DEM Parti Eş Genel Başkanı Tuncer Bakırhan, Van'a kayyım atanmasına ilişkin, "Bu darbe değil de ne nedir" ifadelerini kullandı. Bahçeli'ye seslenen Bakırhan, "Sayın Erdoğan, çözümün neresindedir" diye sordu.
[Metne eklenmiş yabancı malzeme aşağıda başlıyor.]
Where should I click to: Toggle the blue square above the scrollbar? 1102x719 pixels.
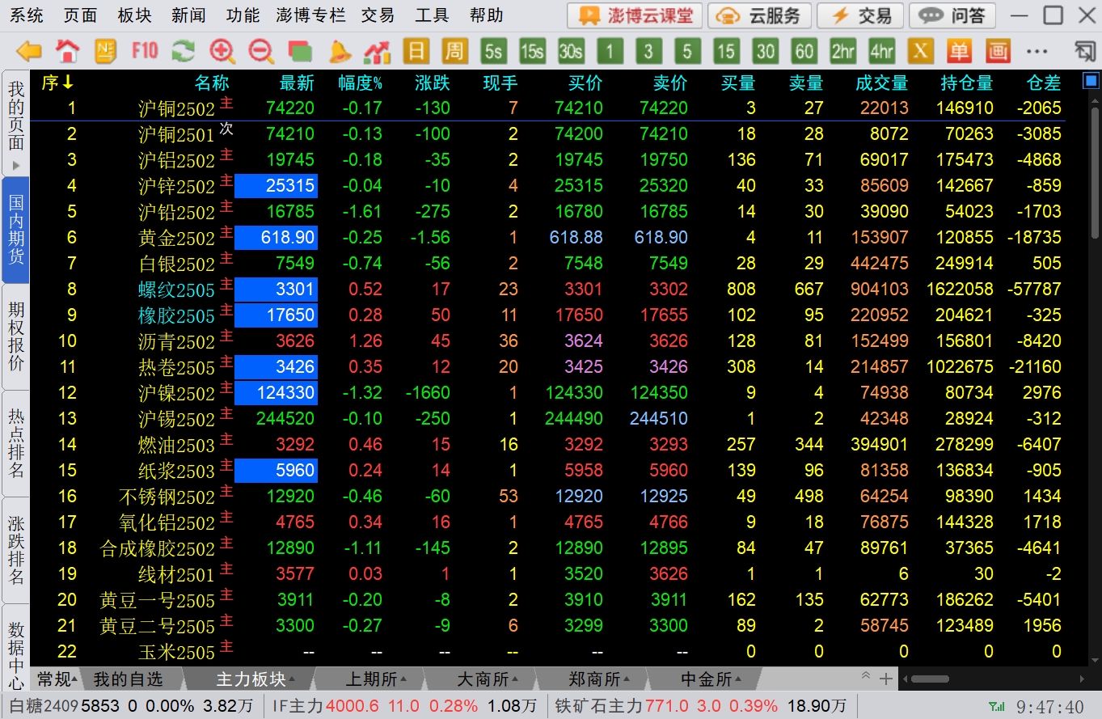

Artı Gerçek - Halkların Eşitlik ve Demokrasi Partisi (DEM Parti) Eş Genel Başkanı Tuncer Bakırhan, Meclis’te partisinin haftalık grup toplantısında gündeme ilişkin değerlendirmelerde bulundu. Bakırhan, 21 Şubat Dünya Anadil Günü nedeniyle konuşmasına ana dili olan Kürtçe ile başladı. Kürtçe olarak, “Her dil bir güzel bir renktir, varlıktır. Biz de dilimiz, Kürtçenin onurumuz olduğunu söylüyoruz. Bu gün hem irademiz hem de dilimiz inkar ediliyor. Kayyım sistemi düşmanlıktır” dedi.
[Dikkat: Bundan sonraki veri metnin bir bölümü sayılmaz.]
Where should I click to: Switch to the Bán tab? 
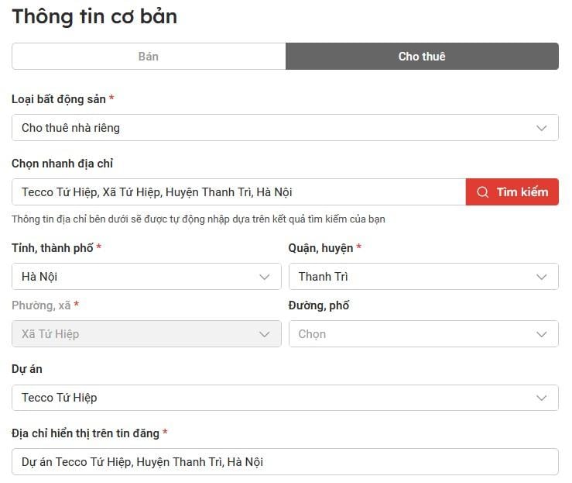[x=149, y=57]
'TABELALARA SORUŞTURMA AÇILIYOR'
Türkiye'de konuşulan dillere ve tehlike altında bırakılan dillere dikkat çeken Bakırhan, dilin varlık ile yokluğun ilk kapısı olduğunu söyledi. Bakırhan, "Bizim belediyelerimiz halkın kültürünü yaşatır, dillerini korur, çocuklarının anadilinde eğitim alması için hizmet ve katkı sunar. Belediyelerimiz halkın kültürüne sahip çıktıkça kaybolan dillere kültürlere sahip çıktıkça kayyım yoluyla bunu baltalamaya çalışan bir akıl ile karşı karşıyayız. Belediyelerimizin açtığı dil ve kültür kurumları kapatılıyor. Neredeyse farklı dillere açılan tabelalara dahi soruşturma açılıyor” diye konuştu.
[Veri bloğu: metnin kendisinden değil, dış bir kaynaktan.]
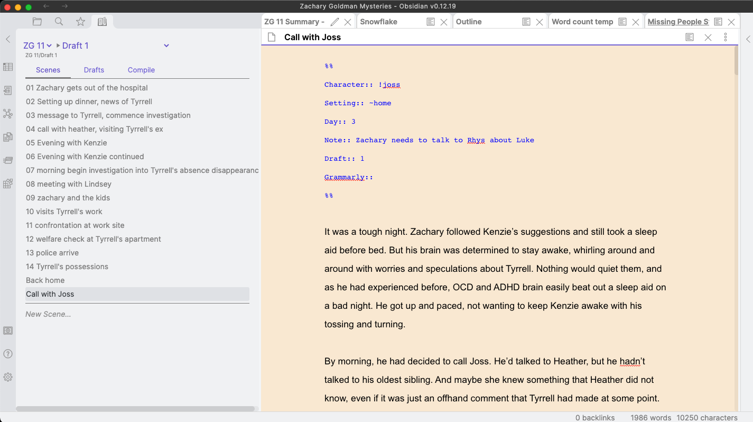Select the Longform book icon tab
753x422 pixels.
101,21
KAYYIM TEPKİSİ: AKP VAN'I RÜYASINDA BİLE GÖREMEYECEĞİNİ BİLİYOR
Bakırhan, sözlerini şöyle sürdürdü:
“En son olarak hepinizin de bildiği gibi Wan halkının iradesi yine bu şekilde gasp edildi. Van'da halk 14 belediyenin 14’ünü de aldı. Çünkü iki dönem Van belediyesi kayyım gaspıyla, irade hırsızları tarafından yönetilmişti. Üçüncü defa halk 14’te 14 ile buna cevap verdi. Ama bu cevabı anlamak yerine Van halkının vermiş olduğu bu cevaptan dersler çıkarmak yerine yine kirli kumpaslar kurmaya, seçilmiş belediye eşbaşkanımızı yok yere cezalandırarak yerine kayyım atadılar. 3 defadır Van halkının iradesini gasp ediyorlar. AKP iktidarı kaybettiği yerleri, artık sandıkta alamayacağını çok iyi biliyor. Van’ı artık rüyasında bile göremeyeceğini çok iyi biliyor. Onun için kumpaslarla, oyunlarla, darbelerle bu iradeyi geri almaya çalışıyor. Uydurma senaryolarla gece yarısı verilen ceza talimatlarıyla Van halkının iradesini yok edeceklerini düşünüyorlar. Yaw sizin gaspçı iradeniz 14’te 14’e çarpar tuzla buz olur. Van halkının iradesini gasp edemezsiniz. Yolsuzluk, hırsızlık yapan kayyımlarınızı, onların pratiklerini Van halkına kabul ettiremezsiniz.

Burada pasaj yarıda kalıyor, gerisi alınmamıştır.